The grey-haired and stately old lady, niece of Rebecca Prescott Sherman, being importuned for further reminiscences, continued:
“A short story came to Uncle Roger’s ears, which it amused him to tell, to Aunt Rebecca’s consternation. When independence was declared, she was only thirty-four years old, and the lovely girl had developed into what George Washington considered the most beautiful of what we now call the Cabinet ladies. At a dinner given by General Washington to the political leaders and their wives, he took Aunt Rebecca out, thus making her the guest of honour [sic]. Madam Hancock was much piqued and afterward said to some one, that she was entitled to that distinction. A rumour [sic] of her displeasure came to the ear of George Washington, and to have his actions criticised [sic] was not at all to his liking. He drew himself up to his full height and sternly said: ‘Whatever may be Mrs. Hancock’s sentiments in the matter, I had the honour [sic] of escorting to dinner the handsomest lady in the room.’ If Mrs. Hancock heard of this I do not think it would have tended to restore her tranquility. I remember Aunt Rebecca coming into the room just as Uncle Roger was finishing this story and exclaiming half laughing, half vexed: ‘Oh! Roger, why will you tell the child such nonsense?’ Then turning to me, she said: ‘Always remember, that handsome is as handsome does.’ ‘Well!’ Uncle Roger reported gallantly, ‘you looked handsome and acted handsome too, Rebecca, so I am making an example of you. Surely you cannot find fault with that.'”

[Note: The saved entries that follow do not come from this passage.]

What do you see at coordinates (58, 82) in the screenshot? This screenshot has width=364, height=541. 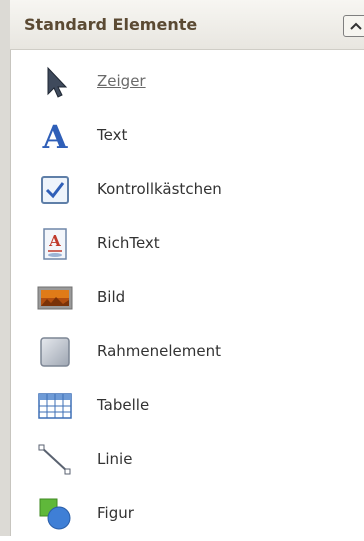 I see `pointer-arrow-icon` at bounding box center [58, 82].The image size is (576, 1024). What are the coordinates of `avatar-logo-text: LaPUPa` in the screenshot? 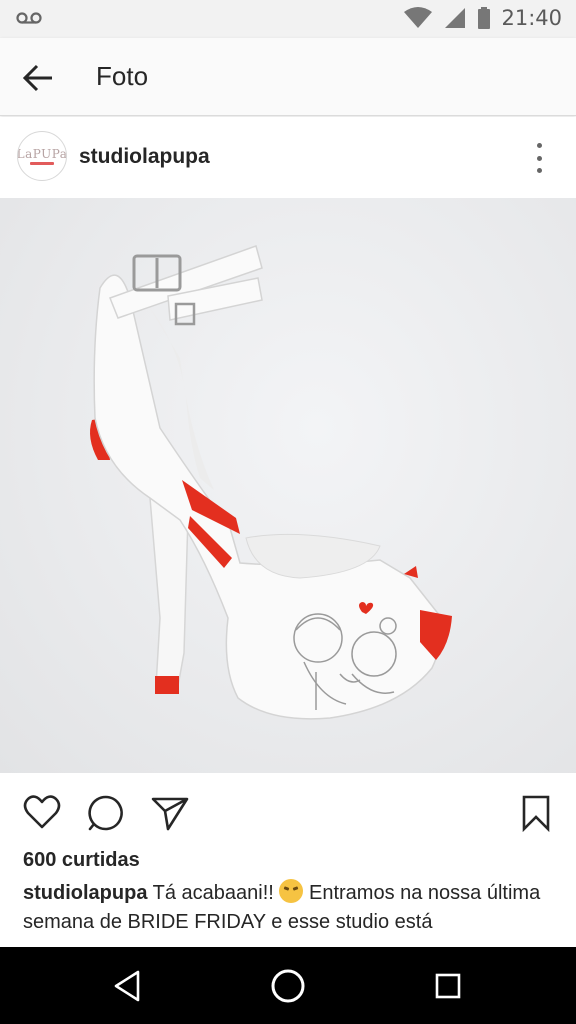 It's located at (42, 154).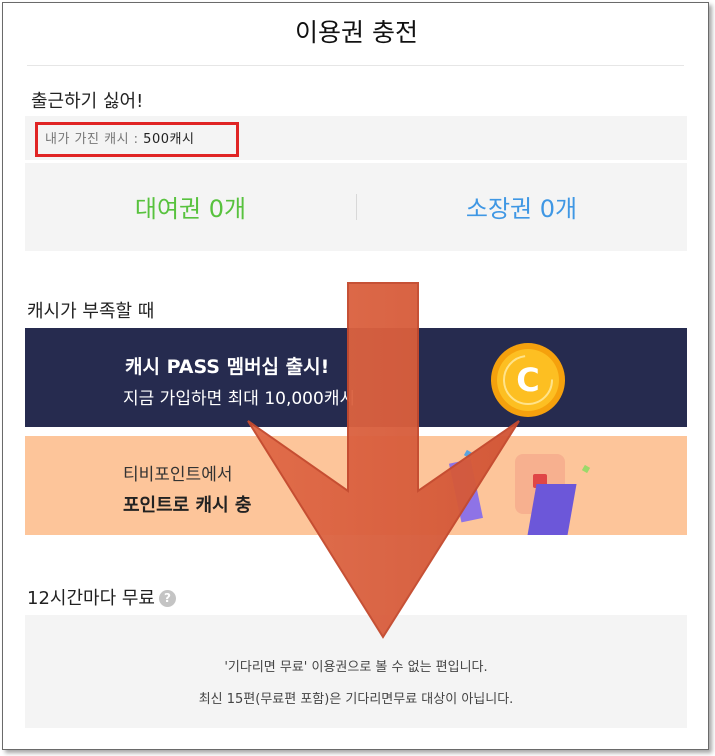  Describe the element at coordinates (178, 475) in the screenshot. I see `point-banner-line1: 티비포인트에서` at that location.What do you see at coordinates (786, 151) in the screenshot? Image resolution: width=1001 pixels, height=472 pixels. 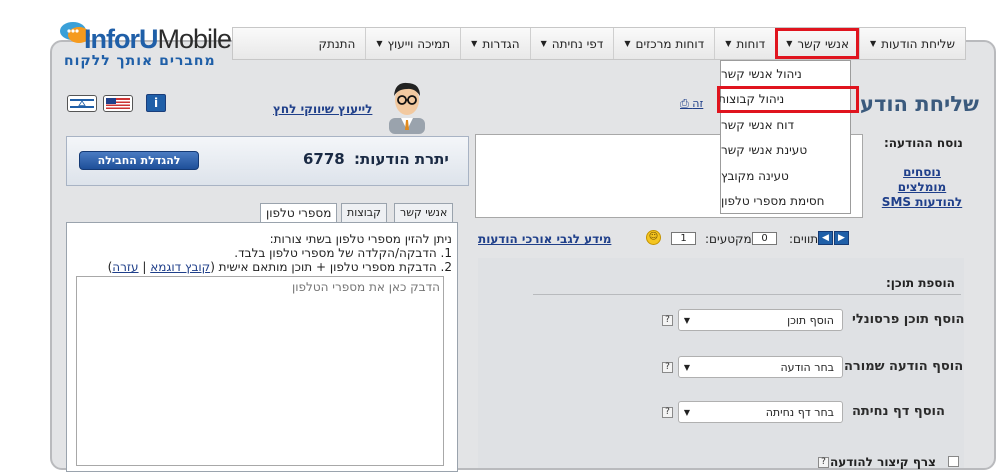 I see `dropdown-item-load-contacts: טעינת אנשי קשר` at bounding box center [786, 151]. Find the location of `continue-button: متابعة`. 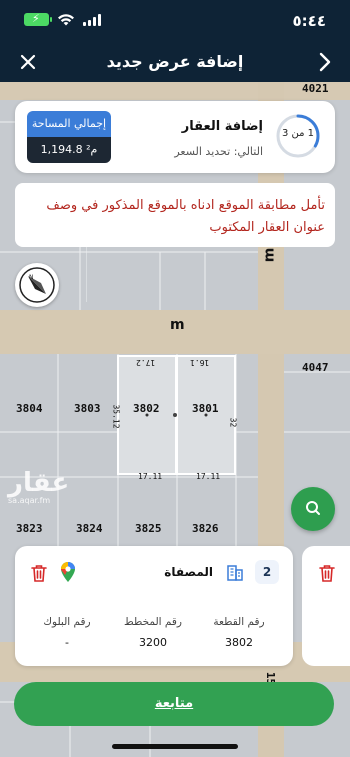

continue-button: متابعة is located at coordinates (174, 704).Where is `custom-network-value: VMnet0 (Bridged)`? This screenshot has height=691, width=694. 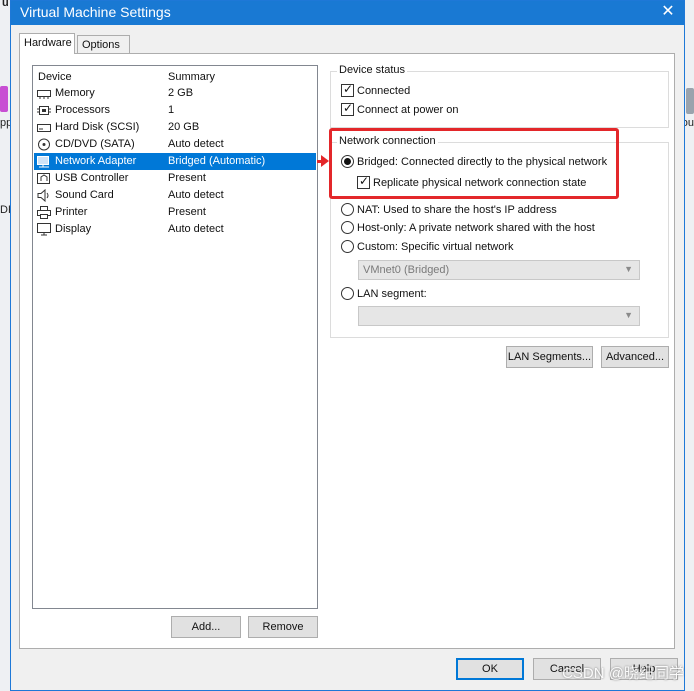
custom-network-value: VMnet0 (Bridged) is located at coordinates (406, 270).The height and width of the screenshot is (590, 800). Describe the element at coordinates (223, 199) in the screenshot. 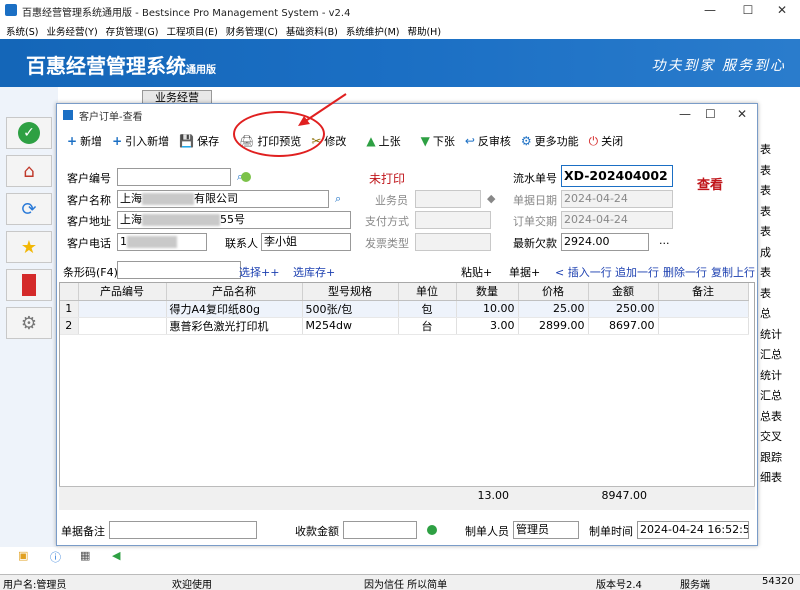

I see `customer-name-input: 上海 有限公司` at that location.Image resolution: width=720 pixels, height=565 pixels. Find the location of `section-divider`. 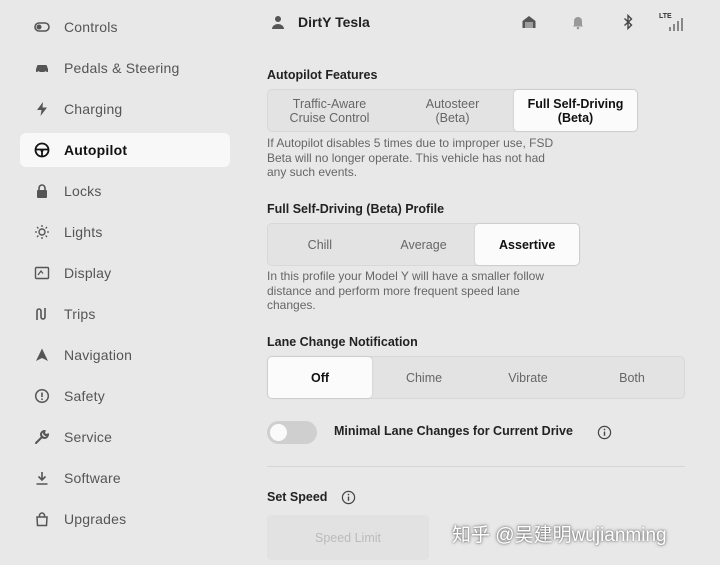

section-divider is located at coordinates (476, 466).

It was a saying of Roger Sherman that he never liked to decide a perplexing question without submitting it for the opinion of some intelligent woman, and as usual thing, Mrs. Sherman was the woman whose opinion he desired. It is said that he consulted her not only in regard to his business affairs, which were of intimate concern to both of them, but in regard to public matters as well, and he placed great reliance on her judgment. For years Roger Sherman’s connection with public affairs took him from home a great deal of his time, and to her fell the care of the family, not only her own eight children but the children by his first wife. All but one of their eight children arrived at the age of maturity. That she met these responsibilities with ability and good judgment was attested by the high position which the children held. It is also evident that although Rebecca Sherman bore no part in the Revolution, she was a worthy companion to the only man who signed all four of the great papers: The address to the King, the Declaration of Independence, the Articles of Confederation, and the Constitution.
Reference: The Pioneer Mothers of America: A Record of the More Notable Women of the Early Days of the Country, and Particularly of the Colonial and Revolutionary Periods by Harry Clinton Green and Mary Wolcott Green, A.B. Third Volume, Published by G.P. Putnam’s Sons.